Hujan di sini sering menenggelamkan halaman rumah bahkan satu gang penuh. Kalau sudah hujan deras, orang-orang biasanya senang lalu menerikakkan “Kuluk kuluk kuluk hujjaaannnnn!” dengan nyaring dan diakhiri suara melengking, atau “Kuluk kuluk kuluk kullluuukkkkkkk!”.
Bagi Anda yang berada di Sampit, jangan heran kalau banyak orang di sekitar yang akan berteriak begitu. Masyarakat setempat memandang hujan deras merupakan anugerah. Kata-kata itu berisi doa agar hujan semakin deras, deras, dan deras. Mereka berteriak dengan ekspresi senang atau sambil dibawa bercanda. Serius, ini betulan.

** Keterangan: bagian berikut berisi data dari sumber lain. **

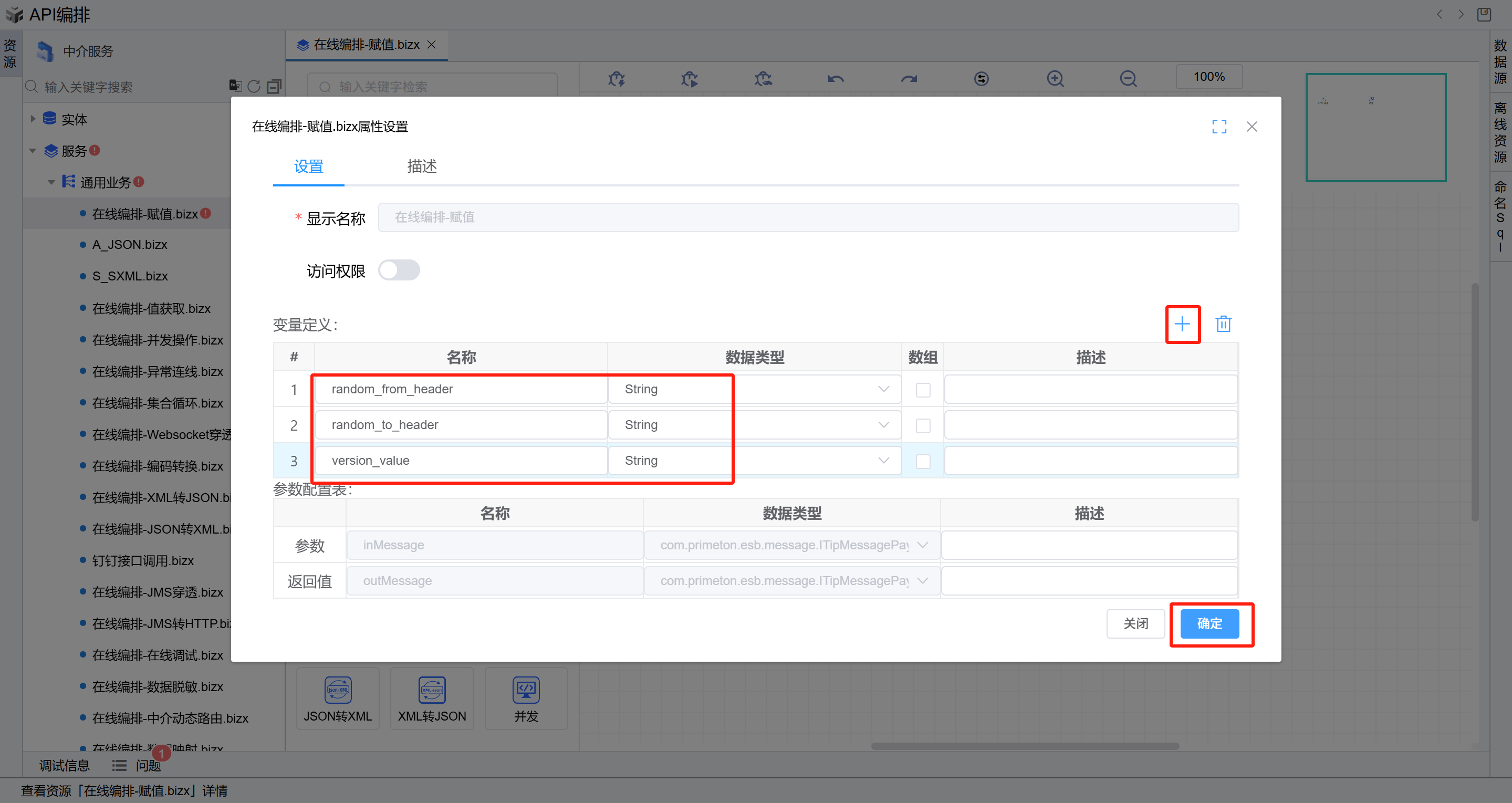
Task: Toggle the 访问权限 switch
Action: [x=399, y=270]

Saya menengok masa lalu. Hujan sepertinya memang tempat bergantung masyarakat Kalimantan, selain sungai. Jaman dulu, di rumah nenek tidak ada PDAM. Beliau sering menampung air dengan drum-drum. Air dialirkan dengan pipa seadanya dari atap. Kalau sudah hujan, nenek, kakek, dan saya akan rempong basah-basahan mengarahkan pipa ke drum.

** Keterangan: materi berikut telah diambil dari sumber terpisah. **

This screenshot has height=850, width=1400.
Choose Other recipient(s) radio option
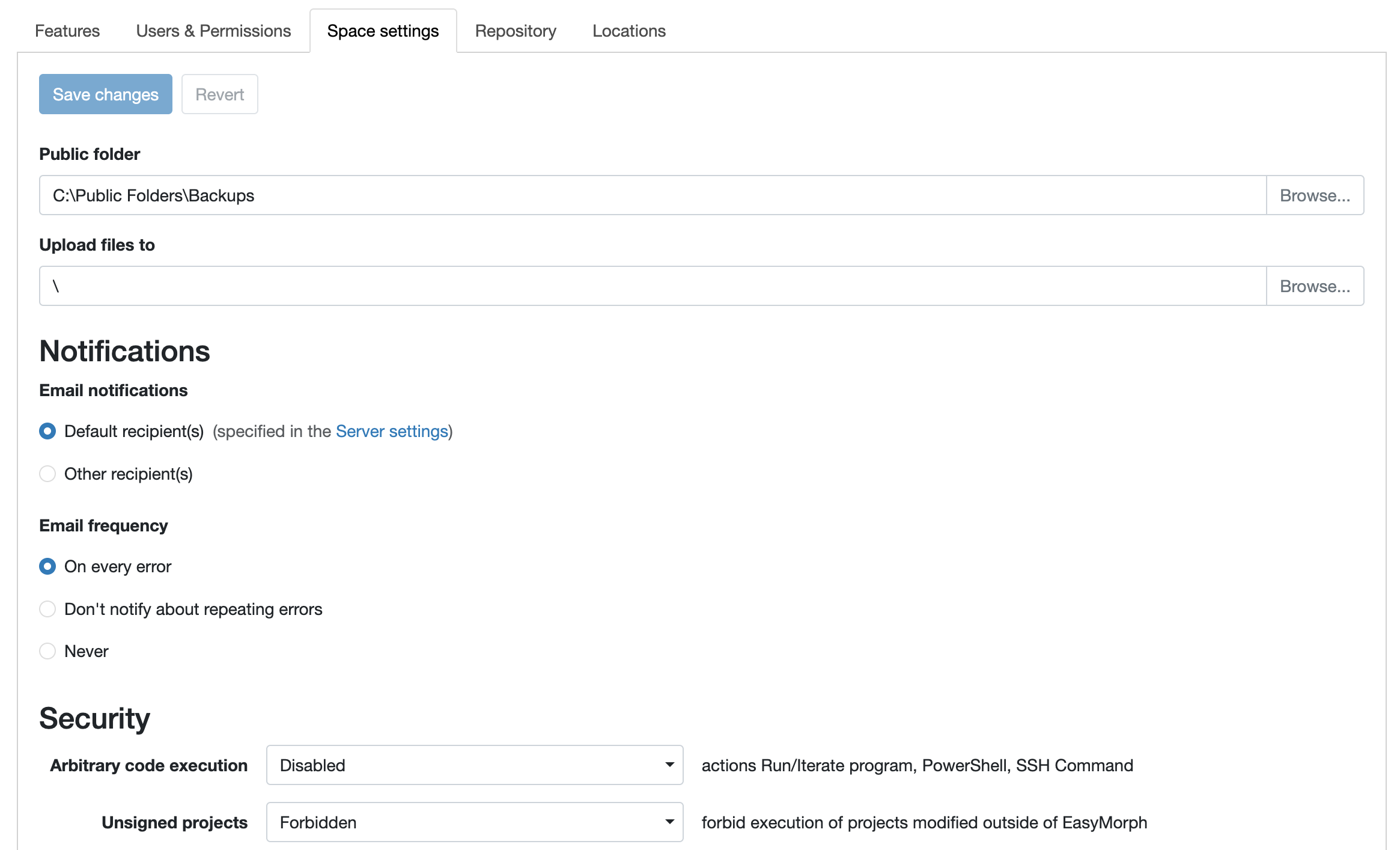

Dulu, sebelum ada PDAM, masyarakat Kalimantan menimba air dari sungai untuk keperluan mencuci dan mandi. Sedangkan untuk memasak atau minum, mereka perlu air bersih sehingga hujan deras menjadi harapan. Tentu, hujan ini juga menjadi kebahagiaan bagi para petani. Sekarang, air hujan dimanfaatkan untuk menyikat halaman, kain pel, dan sebagainya. Kata-kata itu pun juga masih sering diteriakkan. Kiranya begitulah asal mula teriakkan Kuluk-Kuluk Hujan.